_Work to complete_
Your answer must contain each line of the data, copied exactly.

==================================================

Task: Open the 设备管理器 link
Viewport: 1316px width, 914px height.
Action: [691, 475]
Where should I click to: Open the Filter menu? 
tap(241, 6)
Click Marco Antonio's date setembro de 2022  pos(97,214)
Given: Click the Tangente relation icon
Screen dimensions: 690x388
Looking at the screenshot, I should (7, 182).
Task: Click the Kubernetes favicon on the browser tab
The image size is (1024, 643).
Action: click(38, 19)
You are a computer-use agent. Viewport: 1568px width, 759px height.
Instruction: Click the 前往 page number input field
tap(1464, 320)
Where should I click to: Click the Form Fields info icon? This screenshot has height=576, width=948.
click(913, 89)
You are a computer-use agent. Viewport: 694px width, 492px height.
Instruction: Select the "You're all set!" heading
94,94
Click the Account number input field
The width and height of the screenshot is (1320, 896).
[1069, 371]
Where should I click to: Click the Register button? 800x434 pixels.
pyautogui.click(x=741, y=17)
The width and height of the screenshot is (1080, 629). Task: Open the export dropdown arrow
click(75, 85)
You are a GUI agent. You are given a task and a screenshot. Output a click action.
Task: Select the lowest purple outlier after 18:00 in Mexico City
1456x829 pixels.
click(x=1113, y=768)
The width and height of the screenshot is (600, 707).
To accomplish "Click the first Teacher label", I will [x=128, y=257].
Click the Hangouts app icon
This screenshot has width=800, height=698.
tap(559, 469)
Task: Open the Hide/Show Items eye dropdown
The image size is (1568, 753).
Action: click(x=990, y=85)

==================================================

_Answer for the task_
Task: Open the 设备管理器 link
Viewport: 1316px width, 914px height.
Action: [691, 475]
Where should I click to: Open the Filter menu? 
tap(241, 6)
Click Marco Antonio's date setembro de 2022  pos(97,214)
Given: Click the Tangente relation icon
Screen dimensions: 690x388
Looking at the screenshot, I should (7, 182).
Task: Click the Kubernetes favicon on the browser tab
The image size is (1024, 643).
Action: click(38, 19)
You are a computer-use agent. Viewport: 1568px width, 759px height.
Instruction: Click the 前往 page number input field
tap(1464, 320)
Where should I click to: Click the Form Fields info icon? This screenshot has height=576, width=948.
click(913, 89)
You are a computer-use agent. Viewport: 694px width, 492px height.
Instruction: Select the "You're all set!" heading
94,94
Click the Account number input field
The width and height of the screenshot is (1320, 896).
[1069, 371]
Where should I click to: Click the Register button? 800x434 pixels.
pyautogui.click(x=741, y=17)
The width and height of the screenshot is (1080, 629). Task: Open the export dropdown arrow
click(75, 85)
You are a GUI agent. You are given a task and a screenshot. Output a click action.
Task: Select the lowest purple outlier after 18:00 in Mexico City
1456x829 pixels.
click(x=1113, y=768)
The width and height of the screenshot is (600, 707).
To accomplish "Click the first Teacher label", I will [x=128, y=257].
Click the Hangouts app icon
This screenshot has width=800, height=698.
tap(559, 469)
Task: Open the Hide/Show Items eye dropdown
The image size is (1568, 753).
Action: click(x=990, y=85)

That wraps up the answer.